The Committee shall receive regular reports from the Company's Corporate Compliance Officer regarding the activities of the Compliance Department. The Corporate Compliance Officer shall report to the Committee any significant matters including any allegations regarding accounting, internal auditing controls or auditing matters; any serious and substantial compliance issues; and material reports or inquiries received from regulators or governmental agencies.

22.

The Committee shall review at least annually with Management and the Independent Auditor the Company's "Code of Ethics and Conduct Relating to Financial Affairs" relating to senior executive, financial and accounting officers, as well as other personnel, and monitor compliance therewith.

23.

The Committee shall review and discuss accounting pronouncements, initiatives and proposed rule changes relevant to the Company.

24.

The Committee shall review on an annual basis any policies adopted by the Committee, including its policy, if any, regarding the pre-approval of audit and non-audit services.

25.

The Committee shall review and reassess this Audit Committee Charter on an annual basis, shall recommend any proposed changes to the Board, and shall ensure that a copy of this Audit Committee Charter is publicly disclosed as required by law and Nasdaq rules and regulations.

26.

The Committee shall review on an annual basis the performance of the Committee, and report to the Board the results of such review. The review shall be conducted in such manner as the Committee deems appropriate.

27.

The Committee shall review such other matters (primarily financial matters) as is deemed appropriate by the Board and the Committee. By way of example, such other areas might include risk management and investment performance.

Resources
The Company shall provide for appropriate funding, as determined by the Committee, in its capacity as a committee of the Board, for payment of compensation to the Independent Auditor and any other public accounting firm engaged for the purpose of preparing or issuing an audit report or performing other audit, review or attest services for the Company; compensation of any advisers employed by the Committee; and ordinary administrative expenses of the Committee that are necessary or appropriate in carrying out its duties.

Procedural Matters
Meetings
The Committee shall meet at least quarterly, or more frequently as circumstances dictate. The Chairperson shall establish the agenda of each Committee meeting with the assistance of appropriate members of Management. The agenda, whenever reasonably practicable, shall be circulated to each Committee member prior to the meeting date. Each Committee member is free to suggest the inclusion of items on the agenda. Each Committee member is free to raise at any Committee meeting subjects that are not on the agenda for that meeting.

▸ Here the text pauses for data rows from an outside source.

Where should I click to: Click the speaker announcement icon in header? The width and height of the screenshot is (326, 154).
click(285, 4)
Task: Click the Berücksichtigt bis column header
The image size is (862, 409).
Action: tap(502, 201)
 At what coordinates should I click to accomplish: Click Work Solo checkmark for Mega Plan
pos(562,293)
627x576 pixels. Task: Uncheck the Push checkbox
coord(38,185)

The Chairperson of the Committee (or in his or her absence, a member designated by the Chairperson) shall preside at each meeting of the Committee. A majority of the members of the Committee shall constitute a quorum for the transaction of business at any meeting of the Committee. Appropriate officers of the Company may attend any meeting of the Committee, except for portions of such meetings where the officers' presence would be inappropriate, as determined by the Committee. The Committee may request any officer or employee of the Company or the Company's outside counsel, internal audit provider or Independent Auditor to attend a meeting of the Committee or to meet with any members of, or consultants to, the Committee. The Committee may hold separate executive sessions with Management, the Independent Auditor and/or the Company's internal audit provider, as appropriate. The Committee may meet by telephone or videoconference and may take action by unanimous written consent.

Minutes and Reports
The Committee shall maintain minutes of each meeting. The Committee shall report the matters discussed at each Committee meeting to the Board from time to time, or whenever so requested by the Board.